(Rows on where targets appear)

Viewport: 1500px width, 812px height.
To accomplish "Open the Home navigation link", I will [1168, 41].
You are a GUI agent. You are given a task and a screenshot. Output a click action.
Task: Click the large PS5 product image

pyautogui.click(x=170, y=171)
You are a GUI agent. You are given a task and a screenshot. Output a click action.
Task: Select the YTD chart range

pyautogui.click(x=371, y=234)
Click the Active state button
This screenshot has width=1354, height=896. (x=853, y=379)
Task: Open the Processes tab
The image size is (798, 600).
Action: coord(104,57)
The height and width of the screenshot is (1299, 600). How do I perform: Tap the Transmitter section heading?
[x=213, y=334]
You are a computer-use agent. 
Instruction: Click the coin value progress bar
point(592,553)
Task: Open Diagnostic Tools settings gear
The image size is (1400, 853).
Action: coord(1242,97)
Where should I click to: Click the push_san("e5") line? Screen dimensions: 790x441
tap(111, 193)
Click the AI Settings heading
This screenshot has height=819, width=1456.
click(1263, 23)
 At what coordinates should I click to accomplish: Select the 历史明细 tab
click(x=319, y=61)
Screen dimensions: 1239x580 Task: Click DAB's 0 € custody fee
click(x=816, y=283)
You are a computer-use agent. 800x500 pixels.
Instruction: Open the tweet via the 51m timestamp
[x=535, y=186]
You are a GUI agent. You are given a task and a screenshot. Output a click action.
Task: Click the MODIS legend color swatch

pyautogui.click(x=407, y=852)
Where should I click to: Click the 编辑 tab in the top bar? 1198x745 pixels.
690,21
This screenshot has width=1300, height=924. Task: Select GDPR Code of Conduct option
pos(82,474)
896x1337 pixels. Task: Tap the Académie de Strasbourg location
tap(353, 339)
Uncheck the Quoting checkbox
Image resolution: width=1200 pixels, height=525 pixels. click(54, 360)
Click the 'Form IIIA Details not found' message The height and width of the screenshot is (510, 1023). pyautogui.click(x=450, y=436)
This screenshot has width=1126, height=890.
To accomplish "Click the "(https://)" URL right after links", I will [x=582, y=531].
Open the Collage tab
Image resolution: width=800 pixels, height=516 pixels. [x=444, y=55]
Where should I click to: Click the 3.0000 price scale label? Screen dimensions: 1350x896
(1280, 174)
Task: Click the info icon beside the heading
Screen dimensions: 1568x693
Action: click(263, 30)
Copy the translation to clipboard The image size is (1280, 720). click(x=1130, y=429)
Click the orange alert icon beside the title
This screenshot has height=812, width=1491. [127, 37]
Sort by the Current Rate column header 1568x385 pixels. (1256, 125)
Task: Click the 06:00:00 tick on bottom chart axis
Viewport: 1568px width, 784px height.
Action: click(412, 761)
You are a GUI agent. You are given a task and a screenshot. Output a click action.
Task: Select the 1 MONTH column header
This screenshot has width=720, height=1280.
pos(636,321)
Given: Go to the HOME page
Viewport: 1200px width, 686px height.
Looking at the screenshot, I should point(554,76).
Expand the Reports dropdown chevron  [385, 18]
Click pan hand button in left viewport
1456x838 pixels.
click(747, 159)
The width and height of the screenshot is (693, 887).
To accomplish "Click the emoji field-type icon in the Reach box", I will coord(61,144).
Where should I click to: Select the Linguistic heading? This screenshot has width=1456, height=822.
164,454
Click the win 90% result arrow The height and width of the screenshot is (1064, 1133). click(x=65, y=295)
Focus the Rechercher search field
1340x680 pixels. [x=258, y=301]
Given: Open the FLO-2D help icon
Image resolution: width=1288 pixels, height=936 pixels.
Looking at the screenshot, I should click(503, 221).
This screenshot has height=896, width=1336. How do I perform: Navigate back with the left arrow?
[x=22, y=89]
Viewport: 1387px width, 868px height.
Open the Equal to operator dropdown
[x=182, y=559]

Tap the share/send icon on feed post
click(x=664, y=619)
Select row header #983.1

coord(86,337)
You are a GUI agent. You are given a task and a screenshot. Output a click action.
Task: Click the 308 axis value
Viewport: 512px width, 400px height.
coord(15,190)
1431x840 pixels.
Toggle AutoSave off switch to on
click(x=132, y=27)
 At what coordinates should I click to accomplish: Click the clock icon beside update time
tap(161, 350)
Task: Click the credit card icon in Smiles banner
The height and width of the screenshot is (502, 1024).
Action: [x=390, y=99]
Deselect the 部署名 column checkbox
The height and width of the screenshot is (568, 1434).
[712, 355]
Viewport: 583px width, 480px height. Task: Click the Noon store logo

Given task: Reproduce the lines above without any changes, starting at the line that contains "Sort by the" and ending at the line that contains "Looking at the screenshot, I should point(554,76).".

Problem solution:
Sort by the Current Rate column header 1568x385 pixels. (1256, 125)
Task: Click the 06:00:00 tick on bottom chart axis
Viewport: 1568px width, 784px height.
Action: click(412, 761)
You are a GUI agent. You are given a task and a screenshot. Output a click action.
Task: Select the 1 MONTH column header
This screenshot has width=720, height=1280.
pos(636,321)
Given: Go to the HOME page
Viewport: 1200px width, 686px height.
Looking at the screenshot, I should point(554,76).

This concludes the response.